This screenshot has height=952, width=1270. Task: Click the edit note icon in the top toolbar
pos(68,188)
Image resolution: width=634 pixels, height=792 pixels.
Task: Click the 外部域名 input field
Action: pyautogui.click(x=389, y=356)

*Task statement*.
The answer must be the full listing, repeated word for word.

*Output for this task*.
This screenshot has height=952, width=1270. Task: Click the edit note icon in the top toolbar
pos(68,188)
Image resolution: width=634 pixels, height=792 pixels.
Task: Click the 外部域名 input field
Action: pyautogui.click(x=389, y=356)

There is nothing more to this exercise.